Stephen J. Turnbull wrote:

>     Matt> Gentoo configs, defoma, fontconfig, etc. ... all the
>     Matt> infrastructure facilities ... will be made to support the
>     Matt> interface. Or else.
> Other way around.

Well, yes, as a practical matter ... tools, physical and otherwise, have 
ways that they want to be used, and I've heard it said more than once 
that good sculptors "discover" shapes in their materials. And my 
suggestion of *forcing* the backends to do the right thing was a bit 

But as a design principle, I believe that backends should support user 
interfaces, not the other way around--"the interface is the 
application." There is a tendency in the free software community to 
lavish attention on infrastructure and let the UI take care of itself. 
There's no question that the Bazaar has had some real 
benefits--open-source development tends to produce more robust and 
interoperable software, and that's good for everyone, even if few people 
really appreciate it. But it has failed to deliver much improvement in 
the end-user experience.

I refuse to believe that this is the best we can do. If you read authors 
like Alan Cooper and Jef Raskin (and find them persuasive, as I do), you 
get a sense of how much better computing environments could and should 
be. As for process ... Cooper's recommendations for putting interaction 
design first are very much geared to a corporate setting. Is there a way 
to incorporate the user-centric essence of that approach into a 
democratic/meritocratic development process? I'd like to think so ... so 
far the only way I can see to proceed is individual initiatives by 
people who know and/or care about interaction design (count me as one 
who cares ... maybe I know a little, though probably not enough).
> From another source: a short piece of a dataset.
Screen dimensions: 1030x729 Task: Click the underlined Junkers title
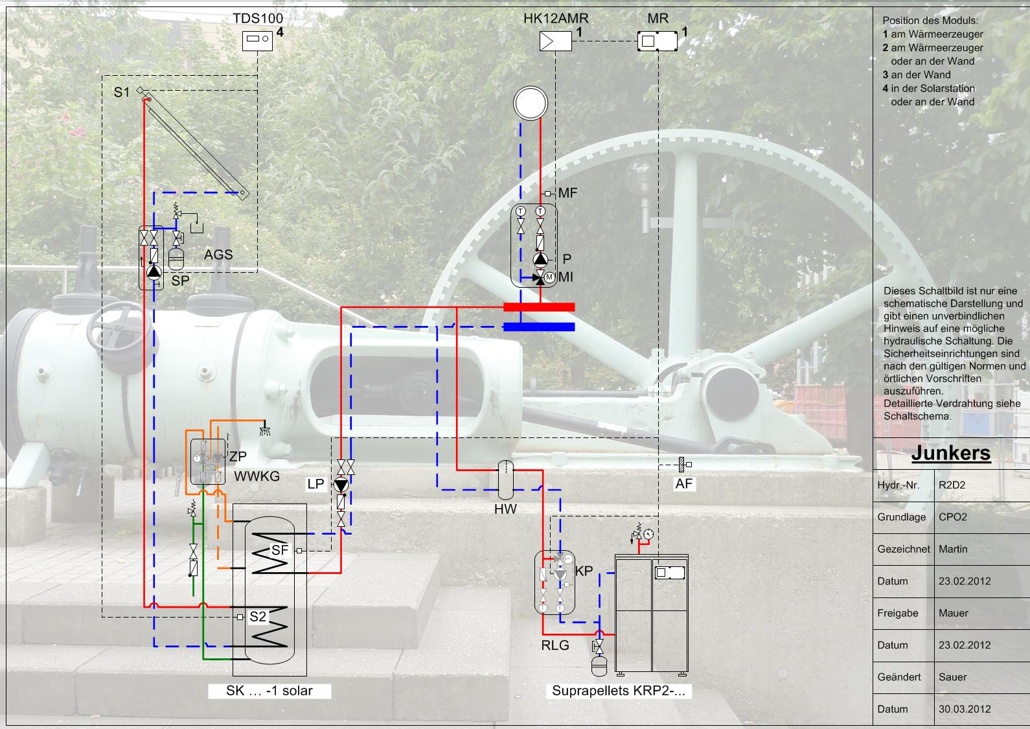950,453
> The GUI should provide enough configurability to
> support all of them, and a plug-in API for back-end shims.

What do you mean by "shim?" I think I vaguely understand, but you seem 
to mean a fairly specific kind of component.

> the majors you don't use just as your "ante".  After that, if your
> interface is a real improvement (by that I mean, as opposed to just
> fitting your style better) you shouldn't have to push to get the ball
> rolling.

Maybe, but it depends on the audience. Hackers like new software, and 
are usually game to try anything out of curiosity or in response to a 
rational argument. But if the meta-objective is "better desktop Linux," 
then you have to be ready to deal with people who are not like that. My 
experience working with non-geeks has forced me to conclude--sadly--that 
many people are terrified of learning new software, even when they 
accept that there are good reasons to do so.

... which could segue into a rant about how so many people these days 
are content with a mediocre spoon-fed reality, and doesn't it suck, etc. 
But I think I'll leave that for another day.